3 minute read
YOU CANNOT POUR FROM AN EMPTY CUP
BY MAURA MCBREEN MS, LMFT Owner of Wounded Haven Counseling, LLC

I am happy to be back, writing to North Mankato readers about a topic I just cannot get enough of: BOUNDARIES!
Boundaries are a vital part of what helps us function as our most authentic and healthy selves. Without them, we create loads of problems that will impact us or impair our functioning. I will touch on physical, mental and emotional boundaries.
Physical boundaries are a tangible closeness to something or each other. For each person, this physical boundary will be different, making consent important. An example may be one person loves hugs and the other does not. It is important to consider how people differ in this comfort and be mindful of respecting what feels safe to another. If you are an individual who loves hugs and physical touch, your system may feel shamed or rejected by someone who doesn’t. It’s absolutely okay for an individual who doesn’t like physical touch to state this limit and say “no thanks, I don’t like hugs.” Those who experienced physical boundary violations at a young age already have a skewed concept of boundaries. Modeling and practicing these physical boundaries are part of their treatment as they advocate and empower themselves to learn more about what feels safe to them.

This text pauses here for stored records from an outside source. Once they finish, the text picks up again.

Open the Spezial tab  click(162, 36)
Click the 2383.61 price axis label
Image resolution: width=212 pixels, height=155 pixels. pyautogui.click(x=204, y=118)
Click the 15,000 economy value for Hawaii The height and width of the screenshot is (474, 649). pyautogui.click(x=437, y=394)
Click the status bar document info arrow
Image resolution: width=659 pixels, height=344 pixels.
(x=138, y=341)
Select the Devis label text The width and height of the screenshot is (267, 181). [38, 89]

Mental and emotional boundaries also exist. We cannot see these and they are often harder to practice for yourself, as well as respect for others. Mental and emotional boundaries are important for how we relate to others in this world. They show up in the form of comments, questions, opinions, recommendations, pressures, etc. Whether those thoughts come from friends, family, coworkers or the public, they are a part of almost every interaction. With my clientele, family system boundaries are addressed on a daily basis. Working with abuse, enmeshment and trauma, boundaries are a pillar in my work with clients. Setting limits with family members who are toxic is a way to kickstart healing and unlearn those “shoulds” of life.
Many of us are raised to believe that because certain people are family, they have to stick together, regardless of how they’re treated. Although an idealistic family would experience smooth sailing and unconditional love and support, that is not the reality of human behavior. Sometimes creating separation can lead to clearly seeing the work needed to heal. Later, determine what you want the bridge to look like between you and others. Sometimes bridges are big, and sometimes we remove them. Whatever the case may be, it is important to understand your own boundaries and how you are honoring them. This same practice can be said for friends and others.

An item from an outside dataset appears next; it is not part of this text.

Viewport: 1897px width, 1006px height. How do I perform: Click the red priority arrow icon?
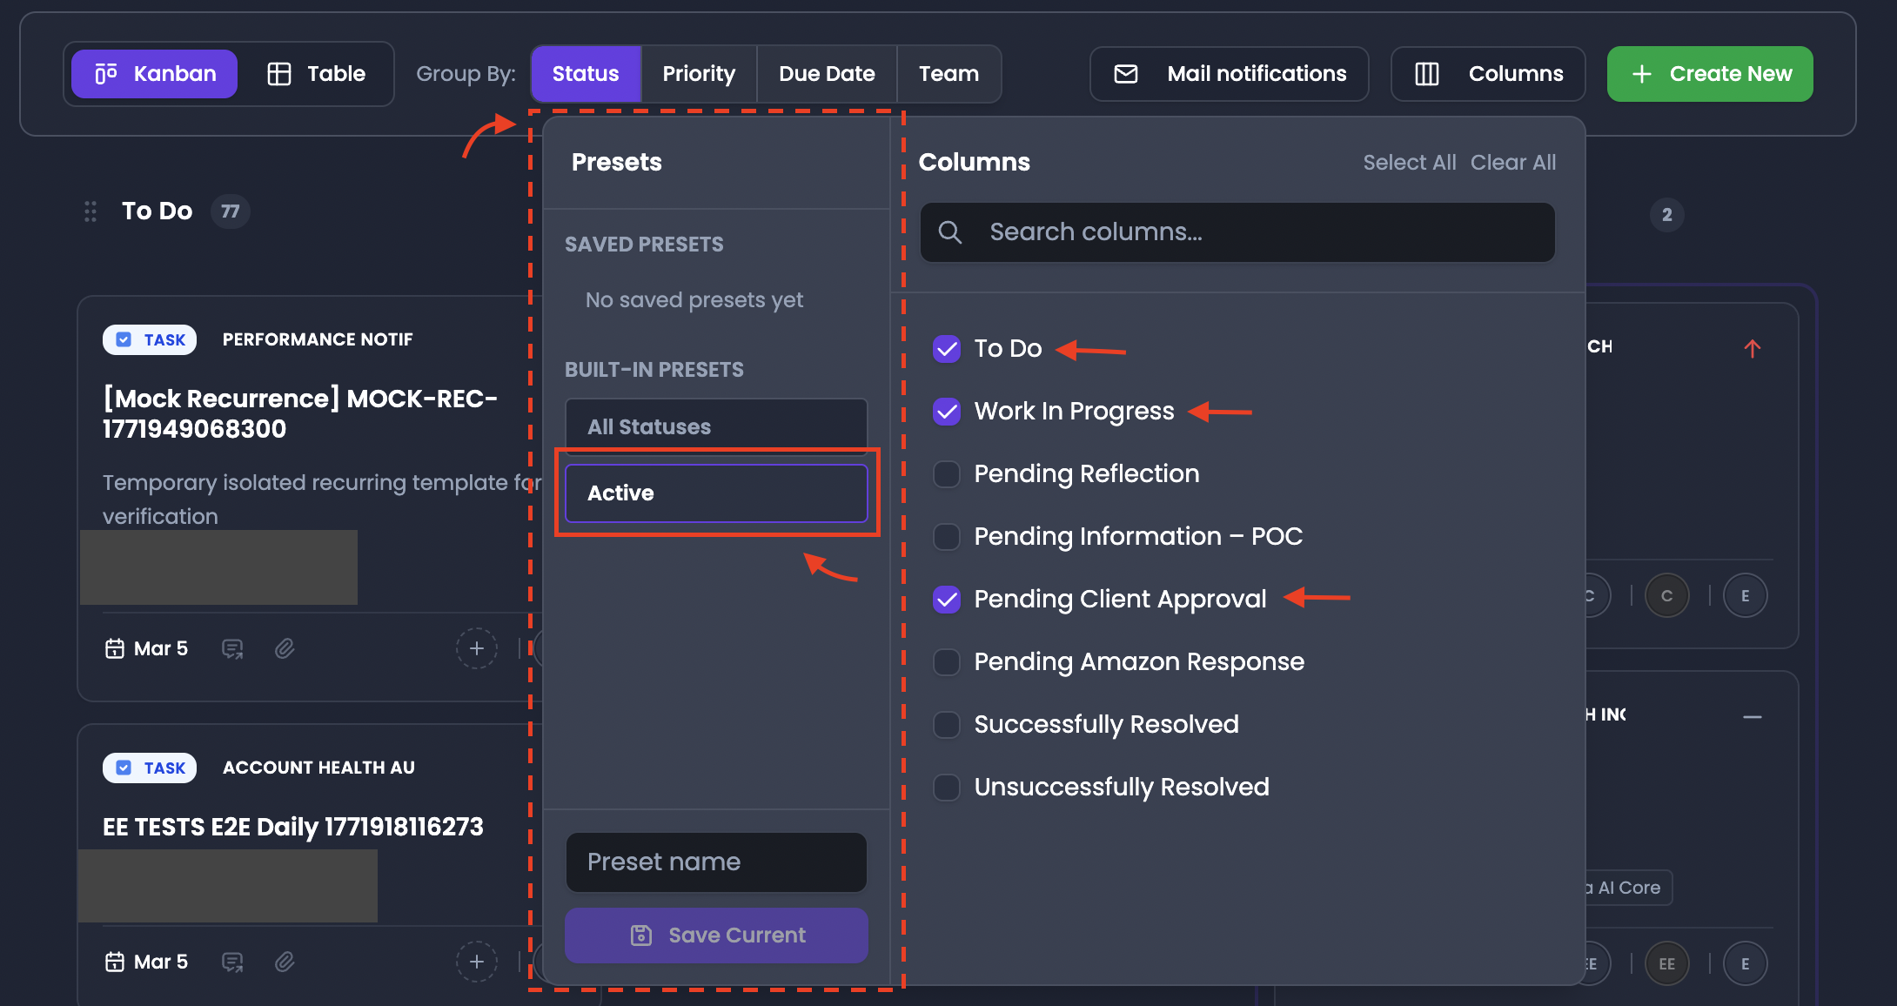[x=1753, y=348]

Others may view your boundaries negatively as they are formed. Yet the truth is, the individuals who don’t like boundaries can take advantage if there are none. At the beginning and end of your day, check in on your boundary bucket. Chances are, if you lack boundaries in some area of your life, you will feel drained, empty and consistently exhausted. You then have nothing to give to yourself or others. Although a lack of boundaries may be the norm, it is not a healthy or sustainable way to live. You cannot pour from an empty cup. Setting boundaries will not always be what is popular, but in return you’ll be giving the world a better version of yourself.
Many people lack boundaries and don’t often know how to identify that theirs are being violated. When initially learning to set boundaries, there may be feelings of shame or guilt, you may feel mean and uncomfortable. What is important to know is that the dissonance you are creating in the new behavior of setting boundaries is your body’s way of informing where boundaries are needed. I encourage all readers to gather more data of your boundaries and become more aware of others as you step out into the world. We don’t grow when we’re comfortable and boundaries is an area we can all work to improve for ourselves and others.